宗教とは
アリサは何故かルカとお茶を飲むことになっていた。
「なんで?」
お茶の入ったカップを手にアリサは呟く。
「同僚同士親交を深めろってことかな」
アリサにとってはやっぱり意味不明だ。
「お前、ここ数十年のこっちの歴史とかわかってる?」
そう言われてアリサは首をかしげた。ただあまり平和だったんじゃないだろうなと思っていただけだ。
「ああ、わかった、じゃあ簡単に教えとくわ、この国は貴族とこの国の国教であるアリステア真教の司祭が支配する国だった。そこまでは?」
「それ、普通のことでは? そりゃ僧侶はそこまで権力持ってないけど貴族が支配するっていうのは当たり前でしょ」
「それはそうなんだが、そっちの司祭はどう言う立ち位置なんだ?」
「そうね、まあ学校を作ったり公共事業に寄付を募ったり? 後、貴族と平民の折衝くらいじゃないかな」
アリサは指を折りながら答えた。
「ああ、それはまた、こっちでは桁が違うんだが」
「そうなの?」
「聖職者は普通は平民と話なんかしない、貴族と同列ってことになってる。独自の政治体制を持っていてもう一つの国と言ってもいい」
その状況はアリサに想像が余る。
「総本山が王宮扱いなの?」
「総本山?」
アリサの母国は山岳国であり、偉い人は標高の高いところに住んでいるのが普通なので聖職者も偉い人は普通に国で二番目に高い山の中腹に住んでいる。一番高い山は過酷過ぎて人間が住むことはできない。たまに修行僧が山にこもるか、さもなければ武者修行の傭兵志願者が修行の一環としてしばらくこもっていることもある。

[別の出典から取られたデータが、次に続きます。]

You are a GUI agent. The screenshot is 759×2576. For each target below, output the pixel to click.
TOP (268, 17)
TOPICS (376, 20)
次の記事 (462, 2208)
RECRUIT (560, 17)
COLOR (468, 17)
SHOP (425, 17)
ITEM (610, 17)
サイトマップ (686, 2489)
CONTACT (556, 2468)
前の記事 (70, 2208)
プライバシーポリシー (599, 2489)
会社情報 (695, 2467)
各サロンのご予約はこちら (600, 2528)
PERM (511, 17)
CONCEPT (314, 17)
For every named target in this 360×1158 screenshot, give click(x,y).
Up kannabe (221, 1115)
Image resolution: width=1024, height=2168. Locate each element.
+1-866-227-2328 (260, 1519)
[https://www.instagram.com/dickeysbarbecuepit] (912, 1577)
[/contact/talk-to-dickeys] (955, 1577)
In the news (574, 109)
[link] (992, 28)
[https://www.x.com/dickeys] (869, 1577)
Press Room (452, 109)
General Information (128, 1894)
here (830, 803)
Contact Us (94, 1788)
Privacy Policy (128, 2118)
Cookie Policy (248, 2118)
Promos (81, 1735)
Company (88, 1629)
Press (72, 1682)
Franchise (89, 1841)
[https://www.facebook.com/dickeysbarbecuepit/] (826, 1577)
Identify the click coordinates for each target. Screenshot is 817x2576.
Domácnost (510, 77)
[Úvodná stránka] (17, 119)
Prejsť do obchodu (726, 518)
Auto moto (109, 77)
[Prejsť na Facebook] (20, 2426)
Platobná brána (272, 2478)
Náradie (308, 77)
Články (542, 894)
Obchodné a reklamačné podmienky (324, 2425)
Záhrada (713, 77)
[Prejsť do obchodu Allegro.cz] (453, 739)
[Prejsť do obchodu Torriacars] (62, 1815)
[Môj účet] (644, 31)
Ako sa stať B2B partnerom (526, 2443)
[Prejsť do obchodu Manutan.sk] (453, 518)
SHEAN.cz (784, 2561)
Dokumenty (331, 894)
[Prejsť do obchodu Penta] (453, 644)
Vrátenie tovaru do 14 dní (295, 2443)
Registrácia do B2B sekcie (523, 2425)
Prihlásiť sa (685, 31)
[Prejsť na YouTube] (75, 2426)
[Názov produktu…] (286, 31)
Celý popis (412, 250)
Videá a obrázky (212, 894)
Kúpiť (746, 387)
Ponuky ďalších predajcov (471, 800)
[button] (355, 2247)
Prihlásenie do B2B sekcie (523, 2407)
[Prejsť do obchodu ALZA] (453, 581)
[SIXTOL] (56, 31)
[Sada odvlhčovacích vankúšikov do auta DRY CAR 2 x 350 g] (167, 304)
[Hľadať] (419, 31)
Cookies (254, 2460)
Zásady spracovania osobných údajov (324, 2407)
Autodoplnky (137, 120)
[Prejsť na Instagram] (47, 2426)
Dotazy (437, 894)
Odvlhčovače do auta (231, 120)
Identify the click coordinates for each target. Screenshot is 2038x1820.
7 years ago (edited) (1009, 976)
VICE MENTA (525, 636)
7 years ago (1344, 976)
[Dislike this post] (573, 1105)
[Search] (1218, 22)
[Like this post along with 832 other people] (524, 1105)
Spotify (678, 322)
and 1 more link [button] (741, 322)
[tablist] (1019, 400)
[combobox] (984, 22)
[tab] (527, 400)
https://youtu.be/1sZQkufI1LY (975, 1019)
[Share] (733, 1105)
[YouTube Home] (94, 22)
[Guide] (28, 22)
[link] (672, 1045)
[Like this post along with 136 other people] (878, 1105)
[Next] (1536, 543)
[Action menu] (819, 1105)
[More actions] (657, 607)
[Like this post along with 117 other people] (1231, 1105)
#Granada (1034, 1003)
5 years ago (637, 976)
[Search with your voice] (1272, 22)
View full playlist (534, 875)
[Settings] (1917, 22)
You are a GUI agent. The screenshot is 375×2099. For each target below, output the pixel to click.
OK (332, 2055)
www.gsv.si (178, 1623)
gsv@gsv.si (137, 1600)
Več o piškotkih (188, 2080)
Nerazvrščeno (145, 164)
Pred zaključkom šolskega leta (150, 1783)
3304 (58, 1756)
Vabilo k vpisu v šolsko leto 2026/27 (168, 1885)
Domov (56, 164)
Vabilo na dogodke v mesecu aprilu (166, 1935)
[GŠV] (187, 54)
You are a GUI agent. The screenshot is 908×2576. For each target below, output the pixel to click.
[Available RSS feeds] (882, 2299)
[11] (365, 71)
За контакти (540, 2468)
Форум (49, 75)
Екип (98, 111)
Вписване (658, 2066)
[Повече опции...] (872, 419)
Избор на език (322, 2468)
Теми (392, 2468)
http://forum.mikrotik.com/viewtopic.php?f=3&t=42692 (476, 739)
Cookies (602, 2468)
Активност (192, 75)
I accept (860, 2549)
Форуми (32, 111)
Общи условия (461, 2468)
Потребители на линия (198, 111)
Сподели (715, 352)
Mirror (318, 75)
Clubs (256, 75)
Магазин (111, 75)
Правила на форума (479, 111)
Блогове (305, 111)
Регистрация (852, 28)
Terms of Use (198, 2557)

アリサはそこまで過酷な山にこもったことは無いが、あまり過酷ではないところでは合宿のように暮らしたことはあった。
そんなことを話すとルカの顔が引きつった。
「いや、修行僧と修行中の傭兵が一緒に山籠もりって」
無秩序にもほどがある。
アリサはそれがどう違うのかわからなかった。
修行は過酷な状況を乗り越えるものであり、国で一番過酷な場所で修業したい人間が集まるのは当たり前だと思う。
「お前のところの宗教家って武闘派なのか?」
宗教家すなわち武闘派とは限らない、まあやたらと筋骨隆々とした僧侶は普通にいたがそれが普通ではなく普通の体格の人は多い。
「とにかくだが」
ルカはすでに疲れていた。
「お前の母国の宗教界のことは忘れろ、多分この周辺国で一番普通じゃない」
がっしりと肩を掴まれて力説された。
カトリックとプロテスタントぐらい構造が違います。